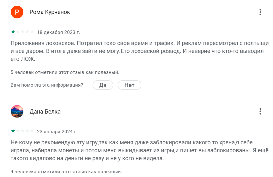Click the third grey star on Рома's review

click(22, 32)
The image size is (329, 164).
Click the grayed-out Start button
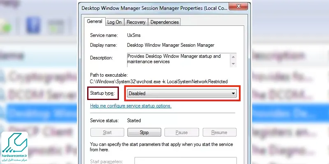pos(107,132)
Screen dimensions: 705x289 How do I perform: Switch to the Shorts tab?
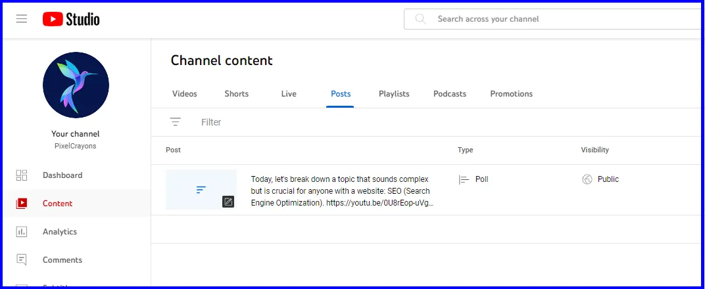pos(237,94)
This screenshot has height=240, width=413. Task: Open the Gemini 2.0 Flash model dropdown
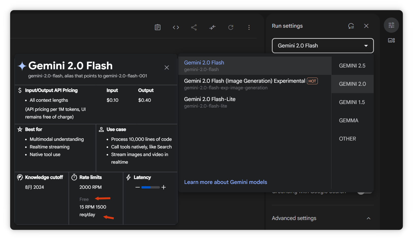(323, 46)
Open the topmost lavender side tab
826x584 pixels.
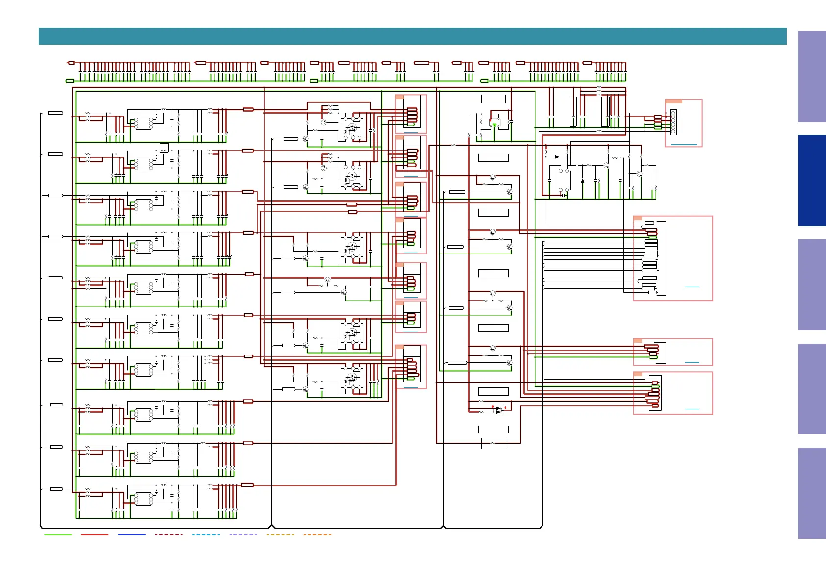pyautogui.click(x=811, y=76)
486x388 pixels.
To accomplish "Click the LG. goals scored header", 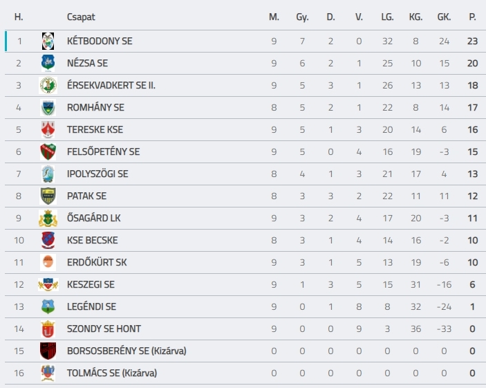I will click(387, 17).
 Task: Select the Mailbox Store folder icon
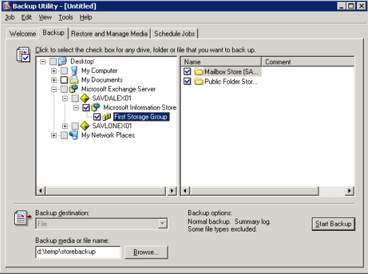pyautogui.click(x=199, y=72)
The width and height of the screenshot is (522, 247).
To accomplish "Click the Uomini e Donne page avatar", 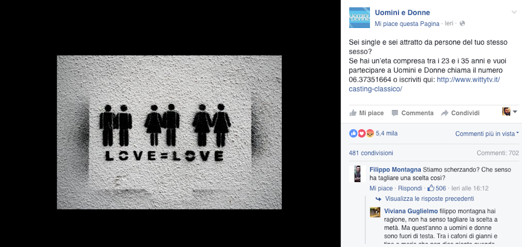I will pyautogui.click(x=359, y=17).
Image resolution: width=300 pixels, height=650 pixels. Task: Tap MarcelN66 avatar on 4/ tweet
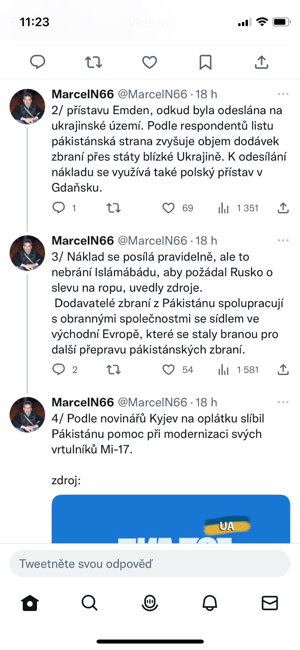pos(27,415)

────────────────────

▶ _Work to complete_:
In the records above, find the line with "This screenshot has". Print exactly from there through the line with "486x388 pixels.", minus the pictures.

▶ _Exercise solution_:
This screenshot has height=240, width=413. Task: Open the Gemini 2.0 Flash model dropdown
(323, 46)
Open the topmost lavender side tab
826x584 pixels.
pyautogui.click(x=811, y=76)
486x388 pixels.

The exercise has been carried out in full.